● **Exercise goal**
Starting at the line that contains "Select the biohazard symbol icon" and ending at the line that contains "pyautogui.click(x=697, y=300)", output those items as a Markdown table with the columns Row and Line. Skip blank lines.
------ Entries provided
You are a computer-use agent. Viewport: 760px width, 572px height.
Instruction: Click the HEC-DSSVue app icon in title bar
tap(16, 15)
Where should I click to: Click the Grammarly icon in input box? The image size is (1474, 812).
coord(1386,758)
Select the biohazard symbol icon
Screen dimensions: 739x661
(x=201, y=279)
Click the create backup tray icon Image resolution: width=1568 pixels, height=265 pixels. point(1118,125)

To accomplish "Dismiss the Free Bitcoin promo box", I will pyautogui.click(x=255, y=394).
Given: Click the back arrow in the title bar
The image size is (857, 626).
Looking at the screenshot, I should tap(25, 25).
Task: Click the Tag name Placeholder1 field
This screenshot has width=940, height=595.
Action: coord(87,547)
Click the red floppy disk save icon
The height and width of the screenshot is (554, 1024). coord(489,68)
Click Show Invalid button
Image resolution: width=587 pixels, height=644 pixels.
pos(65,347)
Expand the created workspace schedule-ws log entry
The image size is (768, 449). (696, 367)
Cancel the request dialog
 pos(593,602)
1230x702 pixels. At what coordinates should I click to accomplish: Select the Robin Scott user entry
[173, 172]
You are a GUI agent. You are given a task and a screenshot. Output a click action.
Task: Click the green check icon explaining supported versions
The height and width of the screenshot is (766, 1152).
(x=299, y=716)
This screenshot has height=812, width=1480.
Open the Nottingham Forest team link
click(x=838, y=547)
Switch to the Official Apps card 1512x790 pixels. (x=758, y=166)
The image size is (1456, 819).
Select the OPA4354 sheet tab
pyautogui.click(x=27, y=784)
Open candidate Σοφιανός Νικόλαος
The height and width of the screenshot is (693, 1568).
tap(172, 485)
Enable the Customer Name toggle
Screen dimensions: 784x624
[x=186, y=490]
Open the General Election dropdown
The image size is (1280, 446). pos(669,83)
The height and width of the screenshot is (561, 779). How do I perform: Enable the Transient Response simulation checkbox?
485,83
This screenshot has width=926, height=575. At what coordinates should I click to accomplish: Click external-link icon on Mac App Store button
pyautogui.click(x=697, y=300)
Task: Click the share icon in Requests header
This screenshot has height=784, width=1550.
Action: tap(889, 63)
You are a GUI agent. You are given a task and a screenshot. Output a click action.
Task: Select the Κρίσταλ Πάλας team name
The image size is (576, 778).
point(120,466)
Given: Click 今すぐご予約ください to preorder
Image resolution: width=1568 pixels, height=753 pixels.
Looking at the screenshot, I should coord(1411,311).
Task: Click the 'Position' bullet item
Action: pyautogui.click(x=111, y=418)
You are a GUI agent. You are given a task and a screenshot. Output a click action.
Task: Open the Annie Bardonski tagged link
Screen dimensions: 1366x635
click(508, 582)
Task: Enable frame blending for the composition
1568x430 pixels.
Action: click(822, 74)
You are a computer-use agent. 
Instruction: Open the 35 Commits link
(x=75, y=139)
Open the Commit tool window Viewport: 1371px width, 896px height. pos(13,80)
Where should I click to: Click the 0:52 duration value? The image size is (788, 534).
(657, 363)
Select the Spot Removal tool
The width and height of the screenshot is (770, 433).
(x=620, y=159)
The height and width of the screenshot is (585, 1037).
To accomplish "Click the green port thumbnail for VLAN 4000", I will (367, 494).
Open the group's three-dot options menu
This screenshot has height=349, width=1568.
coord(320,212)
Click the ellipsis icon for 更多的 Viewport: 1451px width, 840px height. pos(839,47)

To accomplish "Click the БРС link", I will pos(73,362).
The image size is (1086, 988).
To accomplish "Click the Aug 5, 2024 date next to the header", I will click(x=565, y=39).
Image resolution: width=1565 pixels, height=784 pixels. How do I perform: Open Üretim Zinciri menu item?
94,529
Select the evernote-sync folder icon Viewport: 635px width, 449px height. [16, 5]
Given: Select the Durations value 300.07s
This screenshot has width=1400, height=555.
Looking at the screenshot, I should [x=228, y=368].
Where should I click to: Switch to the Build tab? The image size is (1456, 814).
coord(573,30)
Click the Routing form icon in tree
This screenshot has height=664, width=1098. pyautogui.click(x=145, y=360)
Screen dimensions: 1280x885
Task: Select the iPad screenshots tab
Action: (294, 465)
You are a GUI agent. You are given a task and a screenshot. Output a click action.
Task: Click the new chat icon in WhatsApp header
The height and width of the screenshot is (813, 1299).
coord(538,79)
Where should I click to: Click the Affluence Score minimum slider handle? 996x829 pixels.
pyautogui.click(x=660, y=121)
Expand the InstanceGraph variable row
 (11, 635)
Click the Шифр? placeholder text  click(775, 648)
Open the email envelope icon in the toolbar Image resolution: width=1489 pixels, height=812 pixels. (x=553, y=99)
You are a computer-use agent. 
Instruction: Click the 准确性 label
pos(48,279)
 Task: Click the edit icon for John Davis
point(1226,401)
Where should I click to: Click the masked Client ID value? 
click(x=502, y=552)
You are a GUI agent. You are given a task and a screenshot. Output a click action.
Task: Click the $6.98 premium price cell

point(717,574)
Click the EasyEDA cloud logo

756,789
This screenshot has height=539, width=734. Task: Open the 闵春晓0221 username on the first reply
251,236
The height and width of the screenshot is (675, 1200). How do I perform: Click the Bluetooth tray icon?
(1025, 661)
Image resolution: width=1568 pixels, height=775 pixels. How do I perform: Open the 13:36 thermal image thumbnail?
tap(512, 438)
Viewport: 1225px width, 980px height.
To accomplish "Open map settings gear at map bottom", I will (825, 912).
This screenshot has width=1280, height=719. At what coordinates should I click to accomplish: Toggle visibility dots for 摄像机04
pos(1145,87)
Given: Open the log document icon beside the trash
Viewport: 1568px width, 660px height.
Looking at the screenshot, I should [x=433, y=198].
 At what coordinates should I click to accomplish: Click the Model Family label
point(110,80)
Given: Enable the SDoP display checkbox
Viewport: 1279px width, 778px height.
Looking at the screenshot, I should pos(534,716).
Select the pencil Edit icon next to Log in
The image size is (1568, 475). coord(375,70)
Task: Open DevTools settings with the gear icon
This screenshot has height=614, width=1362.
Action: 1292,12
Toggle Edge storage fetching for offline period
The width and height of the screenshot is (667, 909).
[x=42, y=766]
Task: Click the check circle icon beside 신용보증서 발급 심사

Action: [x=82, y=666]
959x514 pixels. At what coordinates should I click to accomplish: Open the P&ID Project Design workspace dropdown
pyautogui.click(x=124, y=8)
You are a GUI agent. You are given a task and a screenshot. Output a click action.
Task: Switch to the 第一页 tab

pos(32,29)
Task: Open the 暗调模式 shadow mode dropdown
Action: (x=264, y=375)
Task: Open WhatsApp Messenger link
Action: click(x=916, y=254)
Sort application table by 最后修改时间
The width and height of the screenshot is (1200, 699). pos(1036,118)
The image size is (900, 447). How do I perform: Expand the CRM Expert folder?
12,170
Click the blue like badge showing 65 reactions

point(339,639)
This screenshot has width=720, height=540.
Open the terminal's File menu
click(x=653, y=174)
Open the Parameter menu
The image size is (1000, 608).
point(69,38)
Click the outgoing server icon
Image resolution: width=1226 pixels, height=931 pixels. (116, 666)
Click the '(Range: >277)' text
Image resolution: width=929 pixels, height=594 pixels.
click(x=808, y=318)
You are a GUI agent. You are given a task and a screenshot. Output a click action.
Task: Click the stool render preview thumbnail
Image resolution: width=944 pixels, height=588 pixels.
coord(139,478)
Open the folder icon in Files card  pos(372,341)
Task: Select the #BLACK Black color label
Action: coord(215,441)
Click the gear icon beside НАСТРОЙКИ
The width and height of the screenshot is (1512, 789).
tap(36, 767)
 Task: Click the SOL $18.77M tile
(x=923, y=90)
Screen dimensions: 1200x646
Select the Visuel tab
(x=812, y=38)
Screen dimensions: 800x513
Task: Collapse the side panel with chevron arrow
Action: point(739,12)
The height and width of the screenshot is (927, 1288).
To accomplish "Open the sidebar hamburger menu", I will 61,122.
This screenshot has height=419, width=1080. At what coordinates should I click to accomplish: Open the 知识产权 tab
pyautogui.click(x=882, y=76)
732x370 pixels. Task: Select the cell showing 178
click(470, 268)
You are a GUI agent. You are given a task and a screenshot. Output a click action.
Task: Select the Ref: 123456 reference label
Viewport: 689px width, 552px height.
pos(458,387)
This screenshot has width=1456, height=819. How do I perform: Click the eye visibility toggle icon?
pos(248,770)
------------
● **Completed task**
| Row | Line |
|---|---|
| 1 | Select the biohazard symbol icon |
| 2 | Screen dimensions: 739x661 |
| 3 | (x=201, y=279) |
| 4 | Click the create backup tray icon Image resolution: width=1568 pixels, height=265 pixels. point(1118,125) |
| 5 | To accomplish "Dismiss the Free Bitcoin promo box", I will pyautogui.click(x=255, y=394). |
| 6 | Given: Click the back arrow in the title bar |
| 7 | The image size is (857, 626). |
| 8 | Looking at the screenshot, I should tap(25, 25). |
| 9 | Task: Click the Tag name Placeholder1 field |
| 10 | This screenshot has width=940, height=595. |
| 11 | Action: coord(87,547) |
| 12 | Click the red floppy disk save icon |
| 13 | The height and width of the screenshot is (554, 1024). coord(489,68) |
| 14 | Click Show Invalid button |
| 15 | Image resolution: width=587 pixels, height=644 pixels. |
| 16 | pos(65,347) |
| 17 | Expand the created workspace schedule-ws log entry |
| 18 | The image size is (768, 449). (696, 367) |
| 19 | Cancel the request dialog |
| 20 |  pos(593,602) |
| 21 | 1230x702 pixels. At what coordinates should I click to accomplish: Select the Robin Scott user entry |
| 22 | [173, 172] |
| 23 | You are a GUI agent. You are given a task and a screenshot. Output a click action. |
| 24 | Task: Click the green check icon explaining supported versions |
| 25 | The height and width of the screenshot is (766, 1152). |
| 26 | (x=299, y=716) |
| 27 | This screenshot has height=812, width=1480. |
| 28 | Open the Nottingham Forest team link |
| 29 | click(x=838, y=547) |
| 30 | Switch to the Official Apps card 1512x790 pixels. (x=758, y=166) |
| 31 | The image size is (1456, 819). |
| 32 | Select the OPA4354 sheet tab |
| 33 | pyautogui.click(x=27, y=784) |
| 34 | Open candidate Σοφιανός Νικόλαος |
| 35 | The height and width of the screenshot is (693, 1568). |
| 36 | tap(172, 485) |
| 37 | Enable the Customer Name toggle |
| 38 | Screen dimensions: 784x624 |
| 39 | [x=186, y=490] |
| 40 | Open the General Election dropdown |
| 41 | The image size is (1280, 446). pos(669,83) |
| 42 | The height and width of the screenshot is (561, 779). How do I perform: Enable the Transient Response simulation checkbox? |
| 43 | 485,83 |
| 44 | This screenshot has width=926, height=575. At what coordinates should I click to accomplish: Click external-link icon on Mac App Store button |
| 45 | pyautogui.click(x=697, y=300) |